Kuang examined me carefully and waited for me to answer.

‘It explains a lot,’ I said.

‘Does it?’ said Kuang said mockingly.

‘No,’ I said. ‘What right does he have to identify thuggery with capitalism?’ Kuang didn’t answer. The ash was long on his cigarette and he walked across the room to tap it into the wash-basin. I said, ‘Why should he feel free to probe and pry into the lives of people and put the results at your disposal?’

‘You fool,’ said Kuang. He leaned against the wash-basin smiling at me. ‘My grandfather was born in 1878. In that year thirteen million Chinese died in the famine. My second brother was born in 1928. In that year five million Chinese people died in the famine. We lost twenty million dead in the Sino–Japanese war and the Long March meant the Nationalists killed two and a half million. But we are well over seven hundred million and increasing at the rate of fourteen or fifteen million a year. We are not a country or a party, we are a whole civilization, unified and moving forward at a speed that has never before been equalled in world history. Compare our industrial growth with India’s. We are unstoppable.’ I waited for him to go on, but he didn’t.

‘So what?’ I said.

‘So we don’t need to set up clinics to study your foolishness and frailty. We are not interested in your minor psychological failings. Datt’s amusing pastime is of no interest to my people.’

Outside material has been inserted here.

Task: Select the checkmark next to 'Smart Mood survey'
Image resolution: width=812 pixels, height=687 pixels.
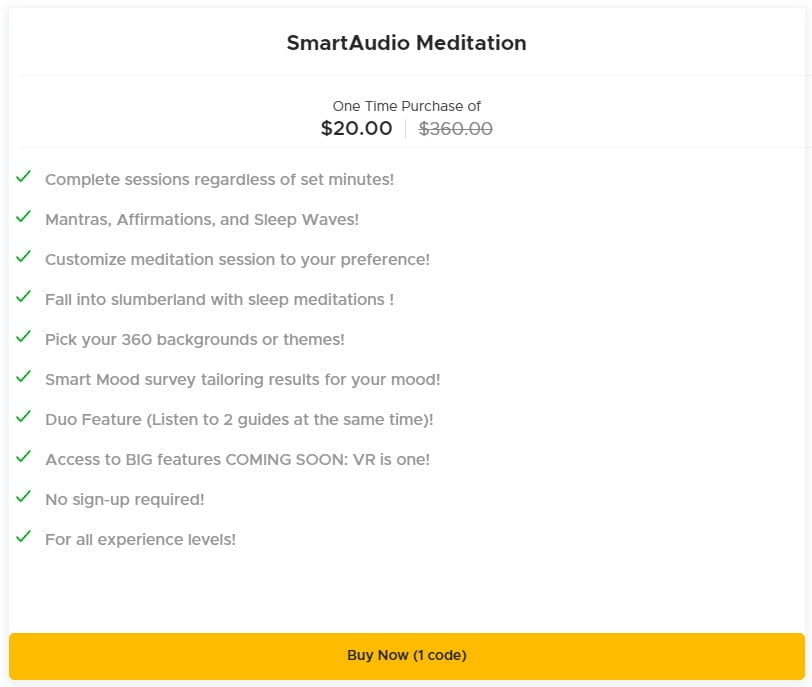Action: [23, 380]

‘Then why did you encourage him?’

‘We have done no such thing. He financed the whole business himself. We have never aided him, or ordered him, nor have we taken from him any of his records. It doesn’t interest us. He has been a good friend to us but no European can be very close to our problems.’

‘You just used him to make trouble for us.’

‘That I will admit. We didn’t stop him making trouble. Why should we? Perhaps we have used him rather heartlessly, but a revolution must use everyone so.’ He returned my pack of cigarettes.

‘Keep the pack,’ I said.

‘You are very kind,’ he said. ‘There are ten left in it.’

‘They won’t go far among seven hundred million of you,’ I said.

‘That’s true,’ he said, and lit another.